Incident Response, TDR, Vulnerability Management

Internet Explorer security feature blocks outdated ActiveX controls


On Tuesday, versions of Internet Explorer began blocking out-of-date ActiveX controls – primarily as a way of preventing security flaws from being exploited and users from being compromised.

The feature, which was discussed by Microsoft in August, works with Internet Explorer 8 through Internet Explorer 11 on Windows 7 SP1 and up, as well as on Windows Server 2008 R2 SP1 and up, according to a post, which adds it is active in all Security Zones except the Local Intranet Zone and the Trusted Sites Zone.

A notification bar in Internet Explorer will let users know when the browser is blocking an outdated ActiveX control, and will offer the option to update, the post indicates, adding that users can interact with parts of the webpage not impacted by the ActiveX control.

The company stated that Internet Explorer decides which ActiveX controls to block based on a Microsoft-hosted file known as ‘versionlist.xml,' which is automatically updated with newly-discovered out-of-date ActiveX controls, according to the post.

“[Microsoft] also importantly [has] released new GPO settings for Internet Explorer to allow business to control this functionality corporate wide,” Marc Maiffret, CTO of BeyondTrust, told in a Wednesday email correspondence. “This represents another great configuration option for helping reduce a company's overall attack surface.”

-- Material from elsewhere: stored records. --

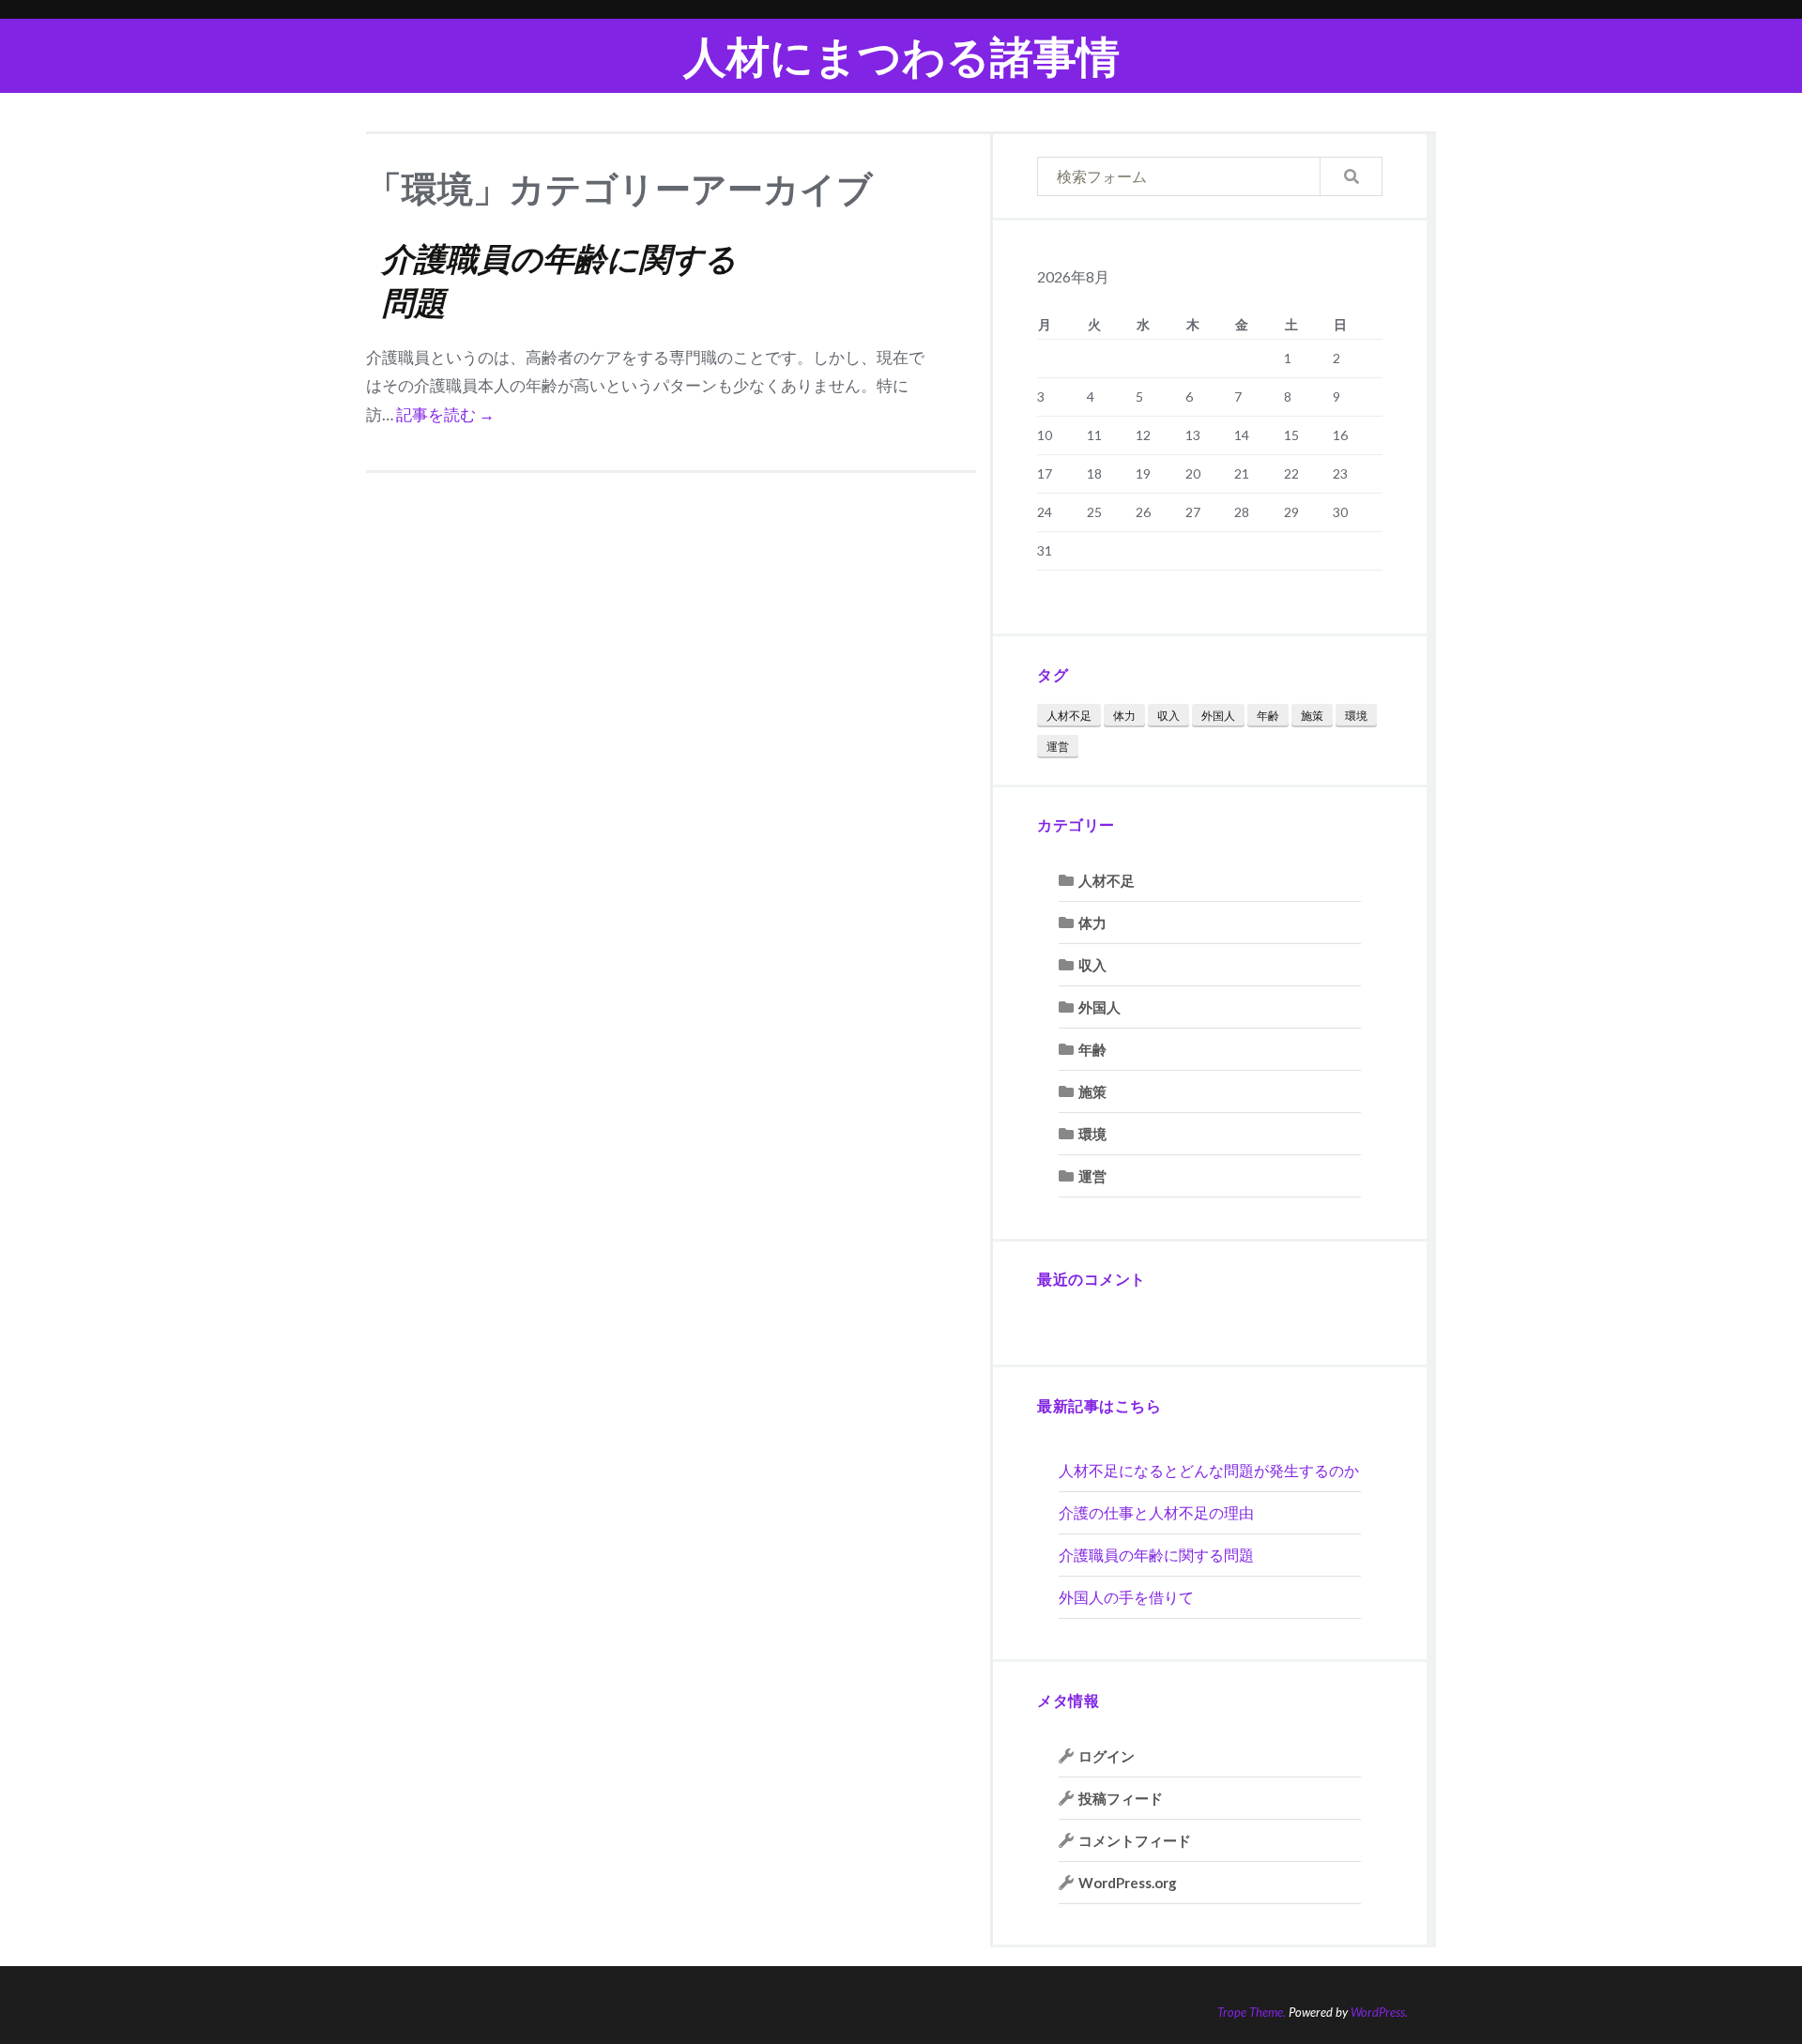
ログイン (1106, 1755)
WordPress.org (1127, 1882)
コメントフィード (1134, 1840)
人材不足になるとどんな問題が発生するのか (1209, 1470)
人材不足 (1069, 716)
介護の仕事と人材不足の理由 (1156, 1512)
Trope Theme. (1251, 2012)
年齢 (1268, 716)
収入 (1168, 716)
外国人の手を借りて (1126, 1597)
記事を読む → (445, 414)
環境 (1356, 716)
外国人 (1218, 716)
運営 (1057, 747)
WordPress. (1379, 2012)
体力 (1124, 716)
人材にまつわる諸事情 (901, 56)
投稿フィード (1120, 1798)
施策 (1312, 716)
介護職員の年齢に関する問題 (1156, 1555)
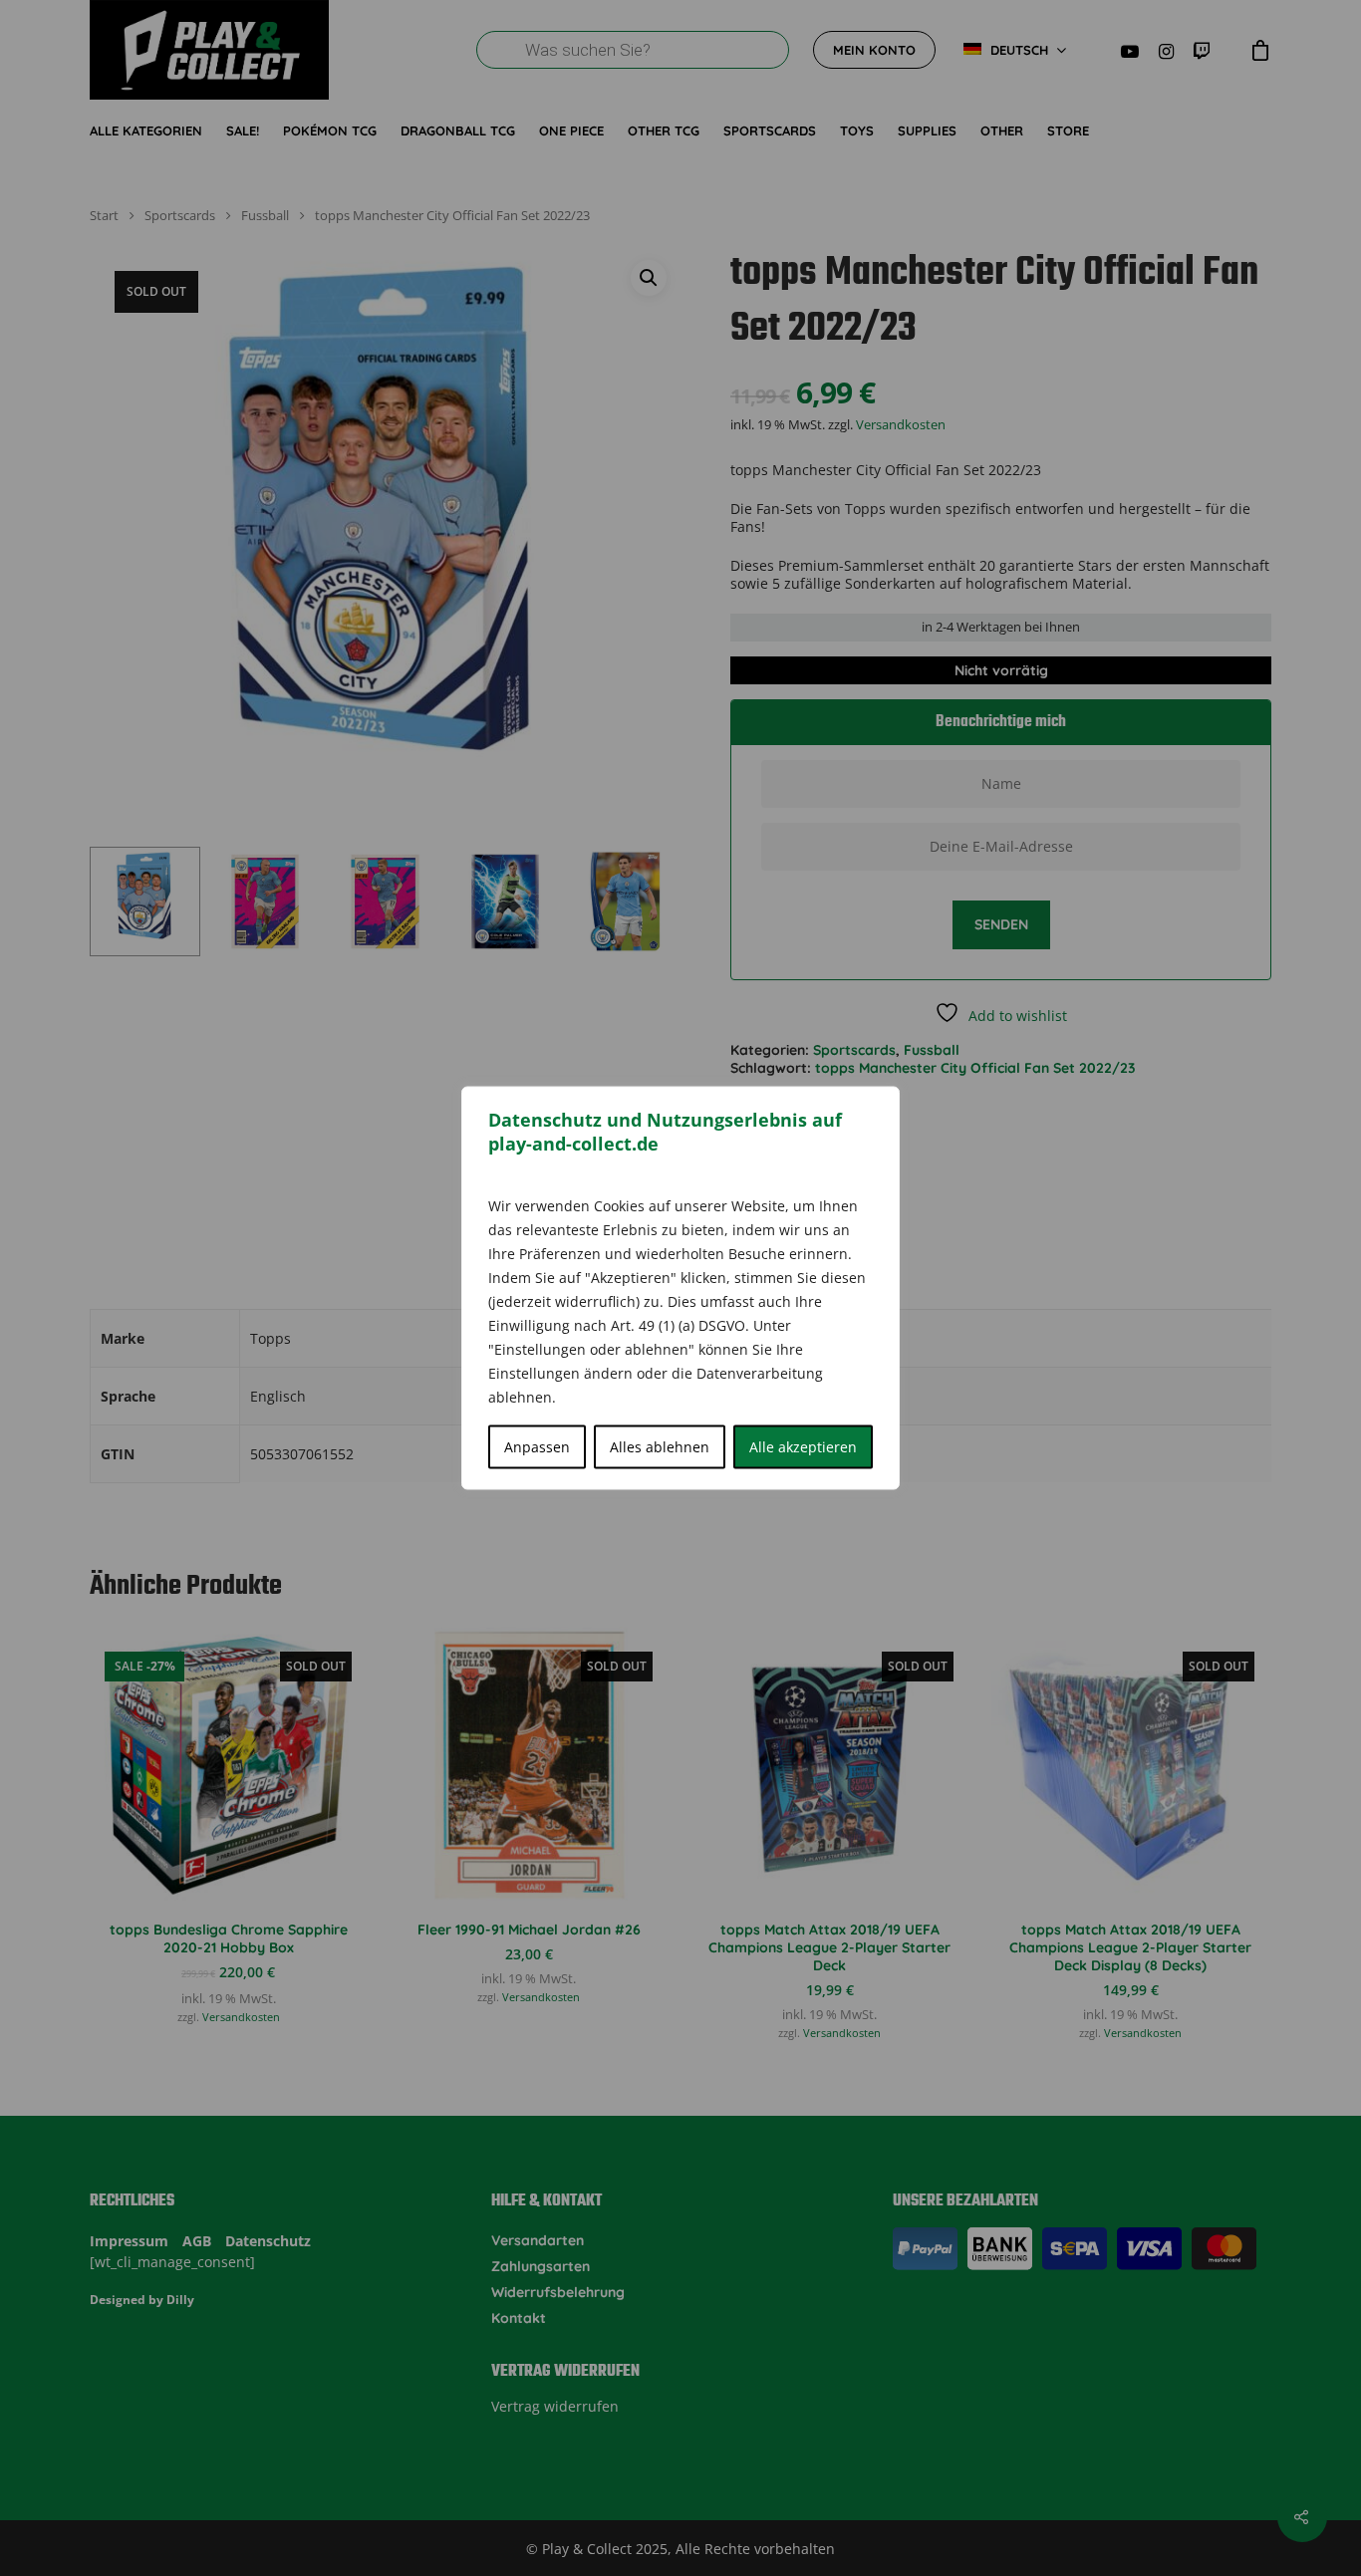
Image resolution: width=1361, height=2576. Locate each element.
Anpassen (537, 1446)
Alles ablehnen (659, 1446)
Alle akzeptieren (803, 1446)
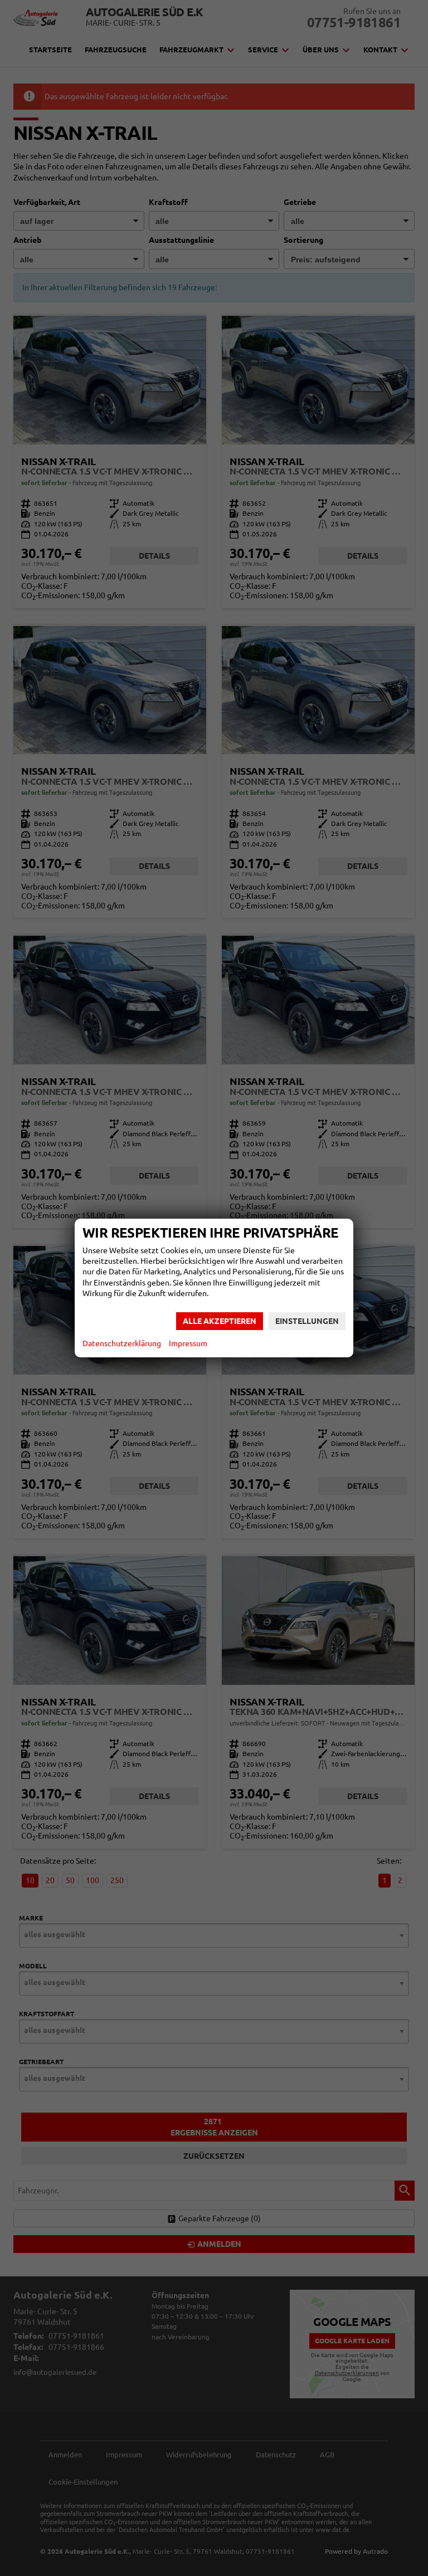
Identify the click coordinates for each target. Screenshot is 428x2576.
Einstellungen (307, 1321)
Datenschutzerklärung (121, 1343)
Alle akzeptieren (219, 1321)
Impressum (188, 1343)
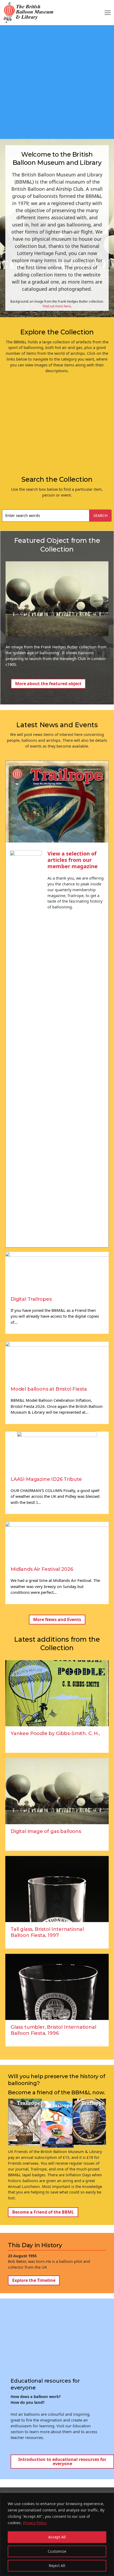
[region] (57, 2534)
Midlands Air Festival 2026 (42, 1569)
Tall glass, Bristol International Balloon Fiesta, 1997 (47, 1932)
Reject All (57, 2565)
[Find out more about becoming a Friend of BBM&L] (57, 2212)
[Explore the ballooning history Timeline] (57, 2280)
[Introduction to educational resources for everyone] (59, 2464)
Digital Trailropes (31, 1299)
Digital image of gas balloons (46, 1831)
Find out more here (57, 306)
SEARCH (100, 515)
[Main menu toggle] (107, 12)
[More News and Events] (57, 1622)
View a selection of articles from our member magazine (72, 860)
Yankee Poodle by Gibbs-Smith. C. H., (55, 1733)
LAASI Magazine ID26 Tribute (46, 1479)
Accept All (57, 2536)
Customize (57, 2551)
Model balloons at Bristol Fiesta (49, 1389)
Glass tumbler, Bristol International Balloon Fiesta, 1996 (53, 2030)
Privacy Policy (35, 2522)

ActiveX controls are small apps that enable websites to provide content such as games and videos, and lets users interact with toolbars; however, several ActiveX controls do not automatically update, the post indicates.

Maiffret said that because ActiveX was not initially developed with security in mind, several vulnerabilities – many of which can lead to remote code execution against a user's system – have surfaced throughout the years as a result.

“Simply, if a user has a vulnerable ActiveX control and browses to a malicious website, there is the potential for the attacker to run code as the same privilege level of the logged on user,” Maiffret said. “This means an attacker can copy, delete, [and] modify files, [as well as] add backdoors, [and more].”

Maiffret said, “One of the great layers of defense in both this style of ActiveX attack and other client-application vulnerabilities is to implement a Least Privilege environment,” and added that Microsoft's effort is a great step towards reducing security risks and making users more aware of outdated controls.